BONDOWOSO, Penarakyat.com — Setelah bertahun-tahun terjebak dalam ketegangan, konflik lahan antara petani Ijen dan PTPN I Regional 5 mulai menemui titik terang. Mediasi yang digelar di Aula Kejaksaan Negeri Bondowoso, menjadi panggung bagi harapan baru di tengah keresahan yang telah berlangsung selama puluhan tahun. Rabu (15/10/2025).
Pertemuan yang difasilitasi oleh Anggota Komisi VI DPR RI, Nasim Khan, ini turut dihadiri jajaran Forkopimda Bondowoso, mulai dari Bupati Bondowoso, Ketua DPRD, Kapolres, Dandim, Kajari, hingga manajemen PTPN I Regional 5 dan perwakilan masyarakat dari berbagai desa di lereng Ijen.
Pertemuan berlangsung terbuka dan disiarkan langsung melalui akun TikTok pribadi Nasim Khan, memperlihatkan keseriusan semua pihak dalam menyelesaikan masalah ini secara transparan.
Hasilnya, lahirlah sebuah kesepakatan yang tidak hanya menjawab persoalan agraria, tetapi juga membawa visi ekonomi jangka panjang: pengembangan kopi sebagai komoditas utama Bondowoso, sekaligus menjadikan “Republik Kopi” lebih dari sekadar slogan.
“Kami ingin pengembangan kopi ini menjadi kebanggaan Bondowoso. Ini bukan hanya soal pertanian, ini tentang identitas daerah,” ujar Nasim Khan usai mediasi.
Ia menegaskan bahwa program ini akan menjadi bagian dari Program Strategis Nasional (PSN) dan akan dijalankan melalui skema Kerja Sama Operasional (KSO) antara PTPN dan masyarakat.
Manager PTPN I Regional 5 Kebun Belawan, Bambang Trianto, menyebutkan bahwa akan ada dua opsi skema kerja sama yang ditawarkan kepada masyarakat.
Kerja sama pertanaman kopi antara petani dan PTPN dengan pola bagi hasil atau bentuk kemitraan lainnya.
Relokasi hortikultura, bagi warga yang tidak memilih menanam kopi. PTPN akan menyediakan lahan alternatif yang layak, tetap dalam sistem KSO.
“Kami menyambut baik semua aspirasi masyarakat. Intinya kami ingin solusi damai dan berkelanjutan,” kata Bambang.
Konflik ini bukan hal baru. Ketegangan antara petani lokal dan PTPN sudah berlangsung sejak era awal kemerdekaan. Wilayah Ijen yang subur menjadi perebutan kepentingan antara hak guna usaha (HGU) milik negara dengan klaim petani yang merasa memiliki keterikatan historis dengan tanah tersebut.

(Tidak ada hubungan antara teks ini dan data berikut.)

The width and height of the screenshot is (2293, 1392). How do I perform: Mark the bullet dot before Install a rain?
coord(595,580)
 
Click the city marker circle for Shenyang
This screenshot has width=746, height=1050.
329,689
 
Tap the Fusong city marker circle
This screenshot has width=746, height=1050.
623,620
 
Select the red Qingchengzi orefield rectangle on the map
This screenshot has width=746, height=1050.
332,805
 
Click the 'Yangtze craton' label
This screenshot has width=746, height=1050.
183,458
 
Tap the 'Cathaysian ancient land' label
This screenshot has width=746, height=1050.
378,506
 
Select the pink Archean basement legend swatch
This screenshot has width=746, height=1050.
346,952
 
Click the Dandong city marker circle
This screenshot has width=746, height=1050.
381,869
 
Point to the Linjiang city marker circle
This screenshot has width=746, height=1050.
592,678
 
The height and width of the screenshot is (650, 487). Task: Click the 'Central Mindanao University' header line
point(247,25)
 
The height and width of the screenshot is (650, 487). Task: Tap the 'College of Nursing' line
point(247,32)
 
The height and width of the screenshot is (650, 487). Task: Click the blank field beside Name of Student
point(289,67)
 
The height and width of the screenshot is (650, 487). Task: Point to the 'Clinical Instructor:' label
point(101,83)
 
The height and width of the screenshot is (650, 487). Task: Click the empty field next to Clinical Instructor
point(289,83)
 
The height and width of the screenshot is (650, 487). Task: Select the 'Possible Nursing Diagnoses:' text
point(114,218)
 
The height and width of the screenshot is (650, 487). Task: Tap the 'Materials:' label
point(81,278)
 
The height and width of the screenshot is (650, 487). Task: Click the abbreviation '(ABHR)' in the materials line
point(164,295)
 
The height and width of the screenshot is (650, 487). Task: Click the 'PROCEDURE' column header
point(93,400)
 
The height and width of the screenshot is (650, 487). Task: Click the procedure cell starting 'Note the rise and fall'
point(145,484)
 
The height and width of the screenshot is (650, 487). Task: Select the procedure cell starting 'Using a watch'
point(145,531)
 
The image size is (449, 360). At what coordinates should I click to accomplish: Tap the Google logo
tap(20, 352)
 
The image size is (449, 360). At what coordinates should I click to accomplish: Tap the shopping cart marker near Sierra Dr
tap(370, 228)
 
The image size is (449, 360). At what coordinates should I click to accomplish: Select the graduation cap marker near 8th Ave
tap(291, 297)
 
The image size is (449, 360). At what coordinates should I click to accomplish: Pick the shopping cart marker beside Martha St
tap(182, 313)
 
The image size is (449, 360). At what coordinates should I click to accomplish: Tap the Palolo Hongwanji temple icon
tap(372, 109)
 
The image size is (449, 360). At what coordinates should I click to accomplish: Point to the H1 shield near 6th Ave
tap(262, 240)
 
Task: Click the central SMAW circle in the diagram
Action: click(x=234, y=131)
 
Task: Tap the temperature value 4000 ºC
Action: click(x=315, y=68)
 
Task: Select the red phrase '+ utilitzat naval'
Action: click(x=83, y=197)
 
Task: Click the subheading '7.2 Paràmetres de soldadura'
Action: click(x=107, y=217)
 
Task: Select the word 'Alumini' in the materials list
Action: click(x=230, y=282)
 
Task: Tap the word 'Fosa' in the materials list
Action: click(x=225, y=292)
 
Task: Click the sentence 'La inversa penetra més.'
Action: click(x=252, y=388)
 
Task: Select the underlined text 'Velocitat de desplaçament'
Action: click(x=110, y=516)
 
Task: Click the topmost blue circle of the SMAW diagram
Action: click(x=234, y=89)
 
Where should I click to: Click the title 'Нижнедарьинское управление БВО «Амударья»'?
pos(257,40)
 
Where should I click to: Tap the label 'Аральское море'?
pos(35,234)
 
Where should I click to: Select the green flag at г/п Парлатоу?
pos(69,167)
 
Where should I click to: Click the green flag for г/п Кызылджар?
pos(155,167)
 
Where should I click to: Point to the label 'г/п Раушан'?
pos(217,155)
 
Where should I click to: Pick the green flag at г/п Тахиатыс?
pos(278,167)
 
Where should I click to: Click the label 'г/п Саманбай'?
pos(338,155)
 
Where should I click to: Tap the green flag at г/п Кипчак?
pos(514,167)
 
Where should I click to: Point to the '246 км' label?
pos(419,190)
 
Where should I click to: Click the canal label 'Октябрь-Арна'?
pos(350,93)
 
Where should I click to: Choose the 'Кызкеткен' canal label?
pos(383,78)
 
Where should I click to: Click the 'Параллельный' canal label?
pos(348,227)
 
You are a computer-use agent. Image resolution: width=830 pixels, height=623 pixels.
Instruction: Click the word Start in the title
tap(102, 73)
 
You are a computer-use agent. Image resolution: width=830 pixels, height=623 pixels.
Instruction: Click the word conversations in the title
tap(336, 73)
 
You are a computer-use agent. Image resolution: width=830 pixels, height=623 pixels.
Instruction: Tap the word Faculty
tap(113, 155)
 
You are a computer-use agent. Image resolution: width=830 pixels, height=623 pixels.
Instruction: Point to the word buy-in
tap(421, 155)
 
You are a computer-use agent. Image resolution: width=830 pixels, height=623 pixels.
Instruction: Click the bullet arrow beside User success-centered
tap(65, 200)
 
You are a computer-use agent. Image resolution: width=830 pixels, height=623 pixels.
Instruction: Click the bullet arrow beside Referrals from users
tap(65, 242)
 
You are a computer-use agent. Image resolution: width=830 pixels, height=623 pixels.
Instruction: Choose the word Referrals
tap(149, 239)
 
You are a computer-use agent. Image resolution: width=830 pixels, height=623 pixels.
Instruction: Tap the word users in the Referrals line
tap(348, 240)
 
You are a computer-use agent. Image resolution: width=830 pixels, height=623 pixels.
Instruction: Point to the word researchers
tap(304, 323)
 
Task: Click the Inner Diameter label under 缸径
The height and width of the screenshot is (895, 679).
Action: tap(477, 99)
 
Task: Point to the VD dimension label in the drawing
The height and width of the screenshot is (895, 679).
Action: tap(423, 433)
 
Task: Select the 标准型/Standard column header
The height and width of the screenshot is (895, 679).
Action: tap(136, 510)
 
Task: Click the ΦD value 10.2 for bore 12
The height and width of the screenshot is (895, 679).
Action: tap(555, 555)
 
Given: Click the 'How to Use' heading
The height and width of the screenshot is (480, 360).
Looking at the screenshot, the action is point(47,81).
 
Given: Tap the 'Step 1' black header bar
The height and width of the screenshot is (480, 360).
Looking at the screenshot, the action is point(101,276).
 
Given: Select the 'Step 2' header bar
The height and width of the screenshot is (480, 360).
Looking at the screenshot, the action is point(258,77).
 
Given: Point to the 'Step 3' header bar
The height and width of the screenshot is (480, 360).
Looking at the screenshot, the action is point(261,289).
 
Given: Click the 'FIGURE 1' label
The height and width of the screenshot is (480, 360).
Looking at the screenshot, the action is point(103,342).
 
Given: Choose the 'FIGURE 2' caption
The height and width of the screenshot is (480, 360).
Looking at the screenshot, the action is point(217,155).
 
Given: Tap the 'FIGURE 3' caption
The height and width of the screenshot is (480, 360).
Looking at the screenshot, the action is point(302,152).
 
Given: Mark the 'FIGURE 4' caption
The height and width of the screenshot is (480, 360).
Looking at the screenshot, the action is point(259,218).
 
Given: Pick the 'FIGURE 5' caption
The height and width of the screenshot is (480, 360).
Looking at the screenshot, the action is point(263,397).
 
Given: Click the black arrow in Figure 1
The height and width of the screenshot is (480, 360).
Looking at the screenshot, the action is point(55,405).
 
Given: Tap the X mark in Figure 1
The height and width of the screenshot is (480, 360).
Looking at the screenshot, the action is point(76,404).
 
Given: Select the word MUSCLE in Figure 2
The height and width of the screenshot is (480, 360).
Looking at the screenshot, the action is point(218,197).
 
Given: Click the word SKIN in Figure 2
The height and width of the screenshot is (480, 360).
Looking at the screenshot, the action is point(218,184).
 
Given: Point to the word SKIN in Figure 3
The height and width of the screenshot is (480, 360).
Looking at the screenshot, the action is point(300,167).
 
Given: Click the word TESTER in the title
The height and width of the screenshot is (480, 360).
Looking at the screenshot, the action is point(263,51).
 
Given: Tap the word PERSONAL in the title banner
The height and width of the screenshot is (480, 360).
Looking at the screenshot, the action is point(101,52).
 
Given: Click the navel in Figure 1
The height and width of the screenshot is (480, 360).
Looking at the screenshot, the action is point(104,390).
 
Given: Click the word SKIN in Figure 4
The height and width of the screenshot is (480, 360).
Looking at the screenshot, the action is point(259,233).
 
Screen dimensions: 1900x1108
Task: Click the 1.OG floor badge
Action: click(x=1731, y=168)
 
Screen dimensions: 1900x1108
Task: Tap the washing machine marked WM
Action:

Bahkan beberapa waktu lalu terjadi ketegangan yang memana, pada hari Minggu kemarin ketegangan kembali memuncak dengan adanya aksi pengrusakan oleh orang tak dikenal dilahan kopi seluas 4,6 hektare di kawasan Kaligedang menjadi titik panas terbaru dalam sengketa ini.
Namun, mediasi kali ini menjadi momentum penting untuk memulihkan luka dan membangun kembali kepercayaan antara negara, perusahaan negara, dan rakyatnya.
“Ini bukan cuma soal tanah, ini soal keadilan yang tertunda selama puluhan tahun. Tapi sekarang kita buktikan bahwa dialog dan musyawarah masih punya tempat,” ungkap Nasim Khan yang dikenal masyarakat sebagai Robinhood karena dianggap sosok yang vokal membela hak-hak petani.
Bupati Bondowoso KH Abdul Hamid Wahid menyatakan bahwa kesepakatan ini menjadi langkah awal menuju penyelesaian tuntas.“Kami melihat masyarakat mulai terbuka untuk bekerja sama. Ini penting untuk jaga stabilitas dan masa depan kawasan Ijen,” ujar Bupati.
Senada dengan itu, Ketua DPRD, Kapolres, dan Dandim Bondowoso juga menegaskan komitmen untuk mengawal implementasi kesepakatan ini agar berjalan adil dan menguntungkan semua pihak.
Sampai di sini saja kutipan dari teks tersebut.